↓

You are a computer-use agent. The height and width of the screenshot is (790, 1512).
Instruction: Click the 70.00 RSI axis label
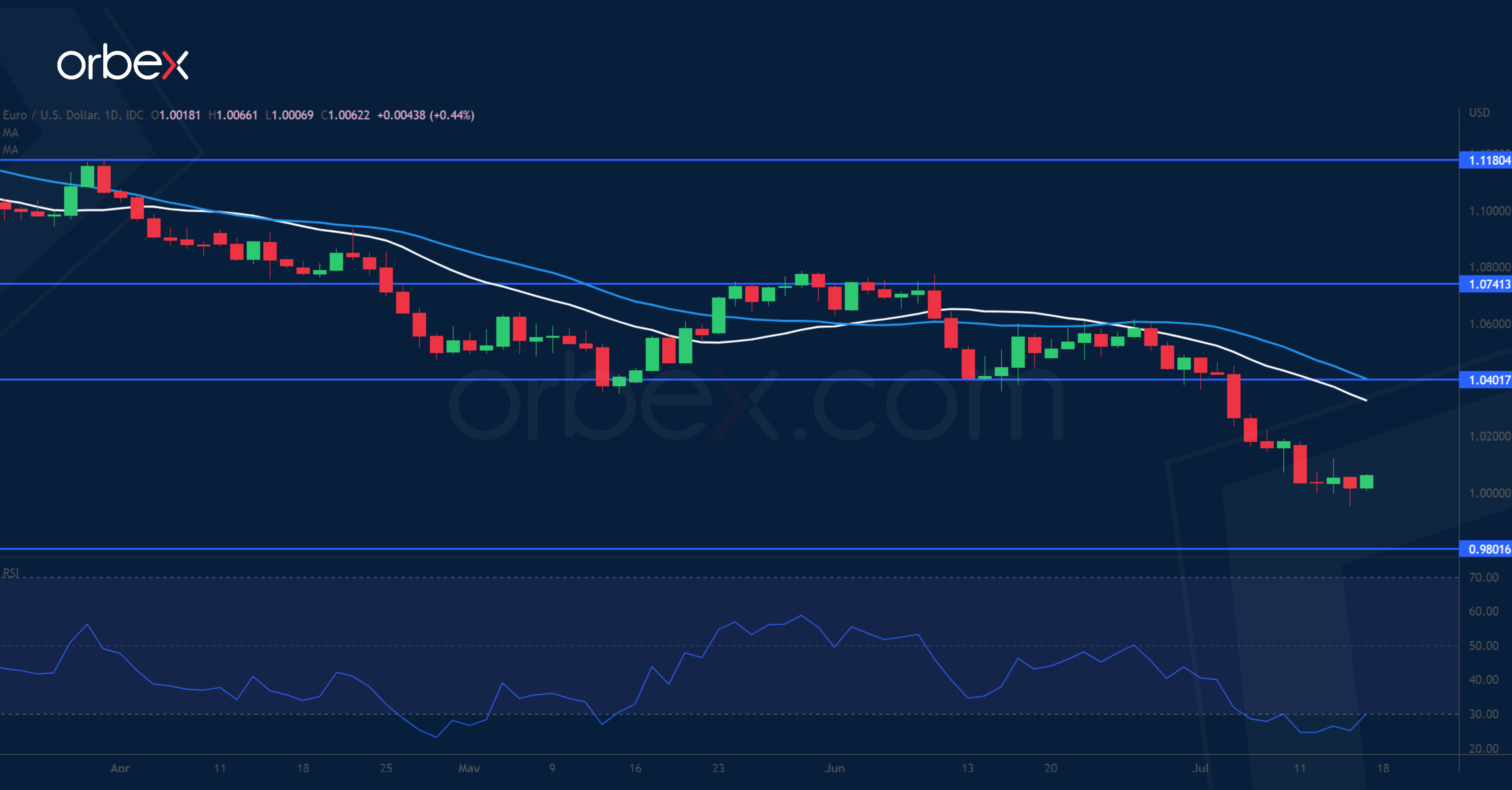point(1483,577)
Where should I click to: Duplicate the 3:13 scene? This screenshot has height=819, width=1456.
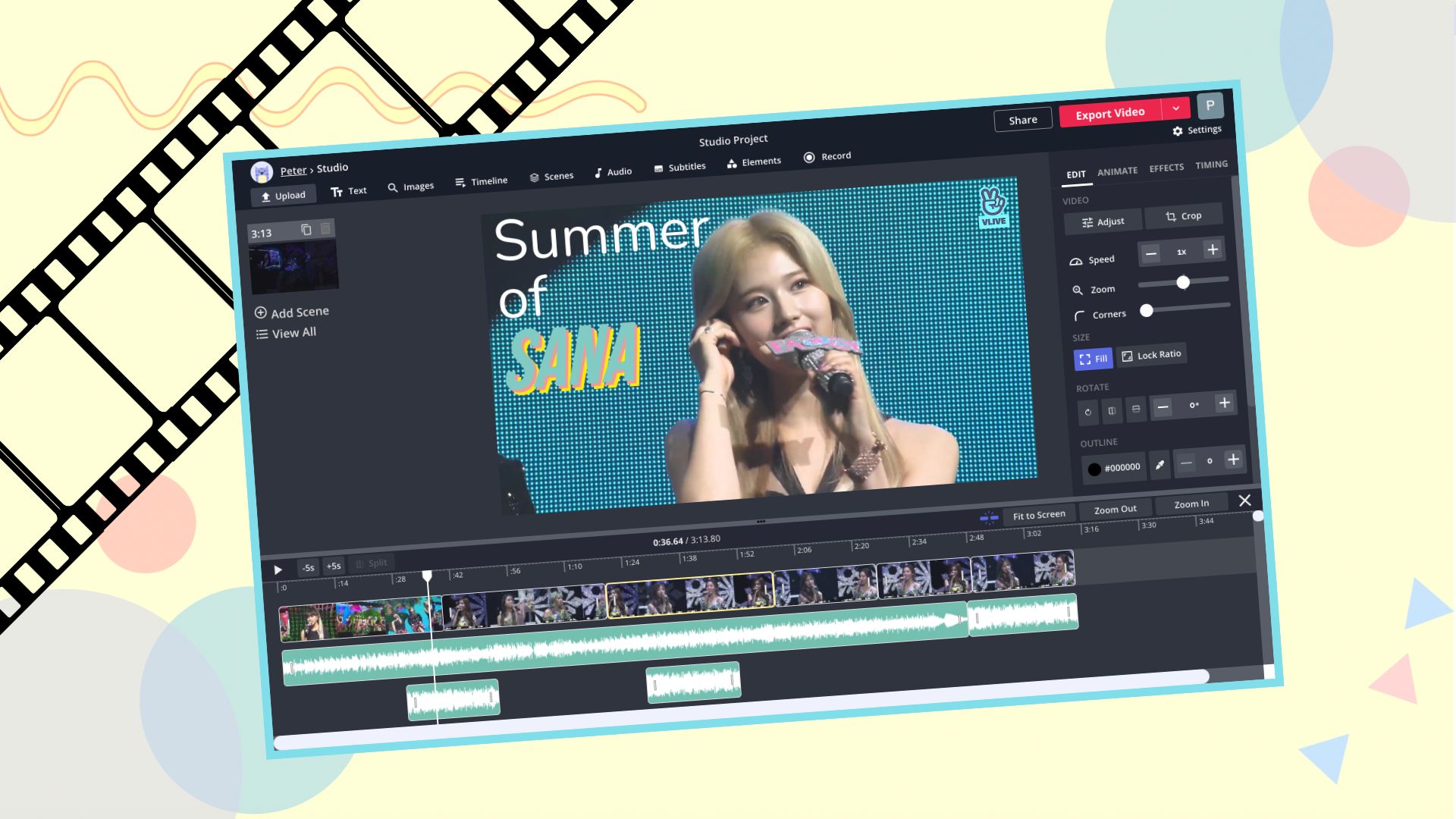[306, 229]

↑

## Exercise brief
Quote the listing above in full, except for the pictures.

## Expected output
You are a computer-use agent. The height and width of the screenshot is (790, 1512).
Instruction: Click the 70.00 RSI axis label
point(1483,577)
Where should I click to: Duplicate the 3:13 scene? This screenshot has height=819, width=1456.
[306, 229]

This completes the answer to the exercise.